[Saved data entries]

══════════════════════════════

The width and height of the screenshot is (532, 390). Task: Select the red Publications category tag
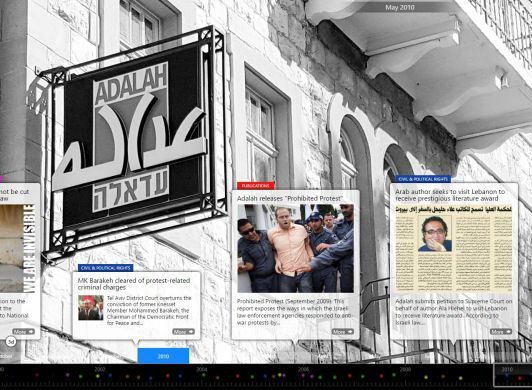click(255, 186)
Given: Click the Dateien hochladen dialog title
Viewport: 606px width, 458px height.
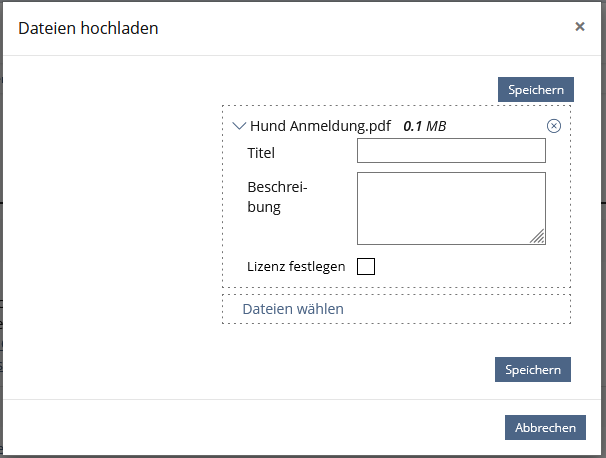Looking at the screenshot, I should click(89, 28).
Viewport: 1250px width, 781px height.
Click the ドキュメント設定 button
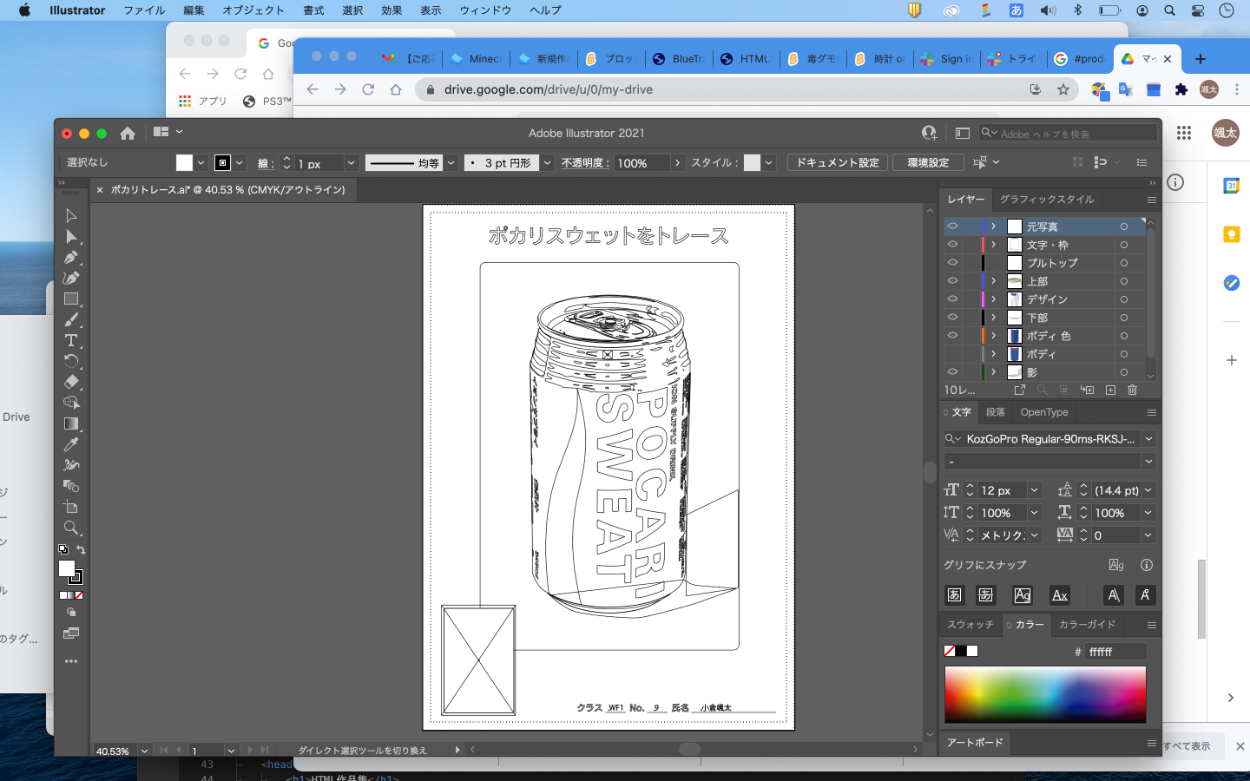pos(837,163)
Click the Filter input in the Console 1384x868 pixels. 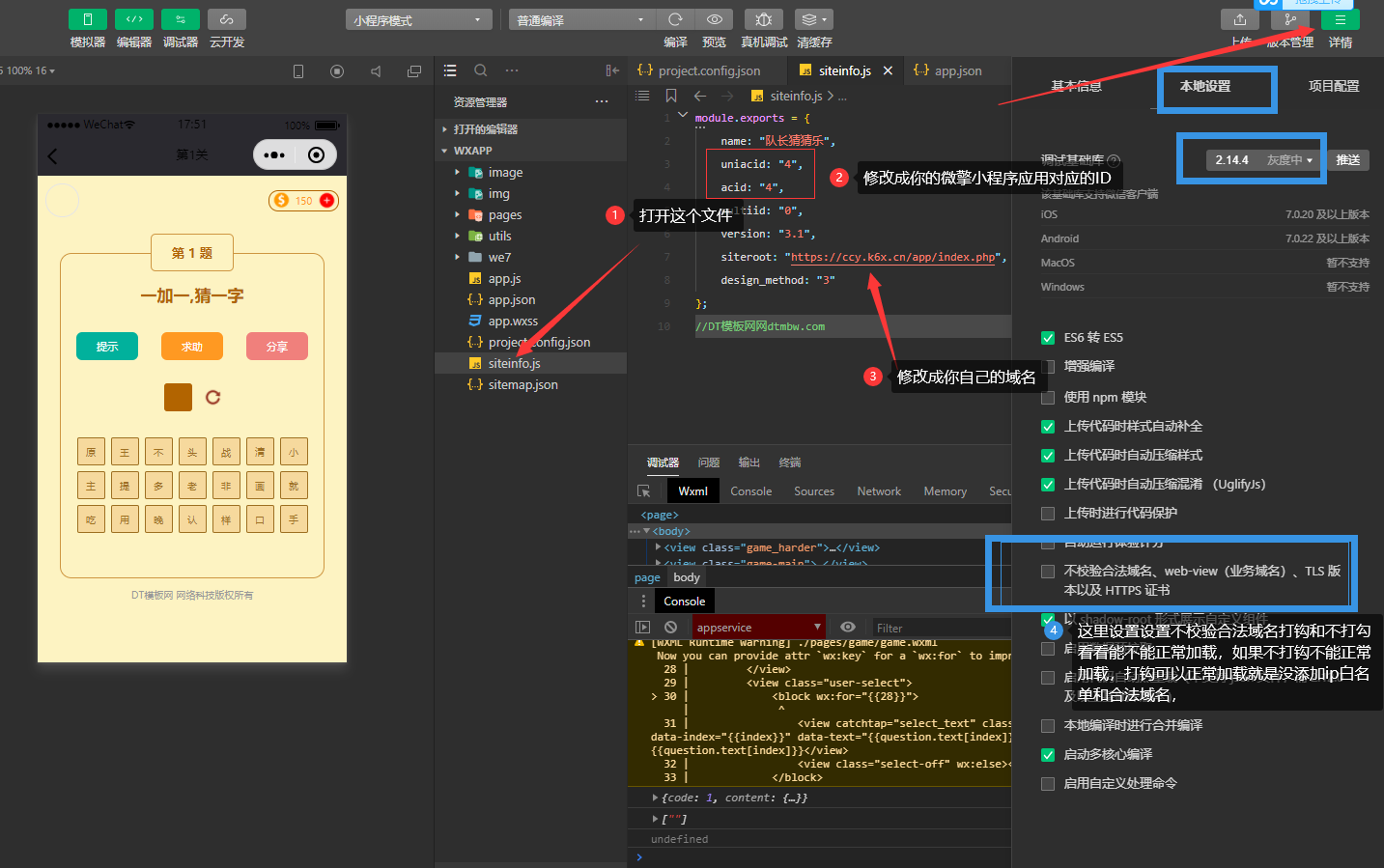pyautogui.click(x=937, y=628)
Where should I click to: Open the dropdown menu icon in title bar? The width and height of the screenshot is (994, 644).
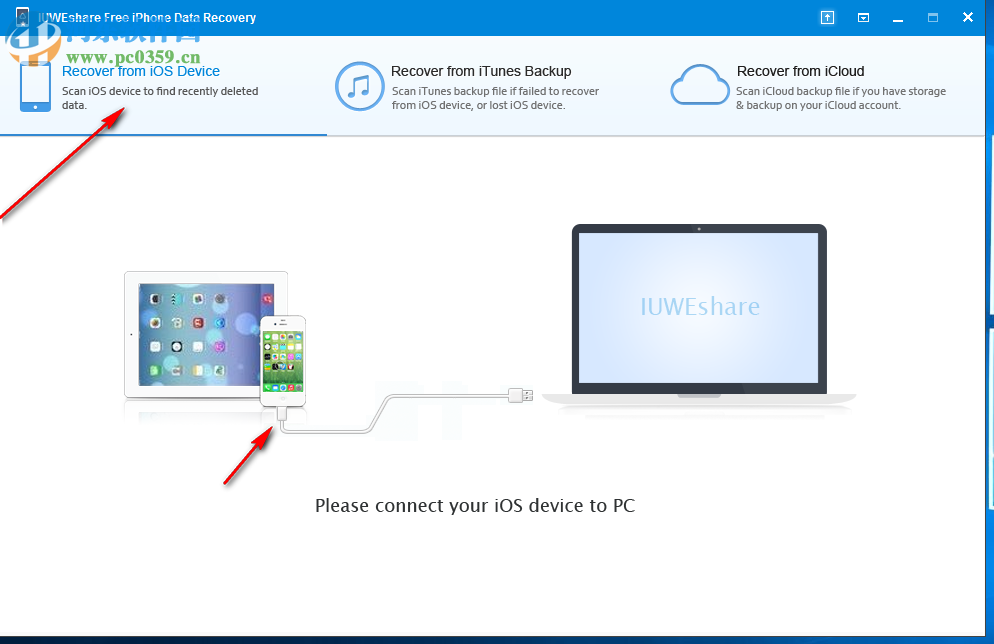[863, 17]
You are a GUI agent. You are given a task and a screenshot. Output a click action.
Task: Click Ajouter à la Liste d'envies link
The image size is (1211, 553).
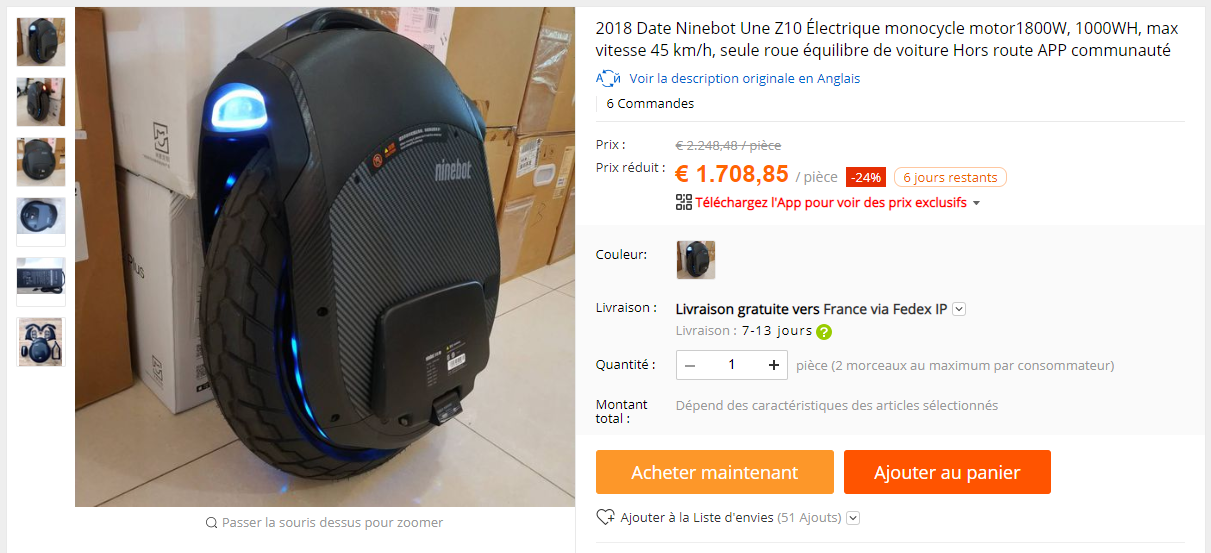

══════════════════════════════

Exercise brief: Your task is to reproduce exactly the lines running from the line that contains "You are a GUI" to the end of the records, pictures excluded.

Solution for this exercise:
You are a GUI agent. You are given a task and a screenshot. Output a click action.
Task: Click Ajouter à la Liste d'envies link
The image size is (1211, 553).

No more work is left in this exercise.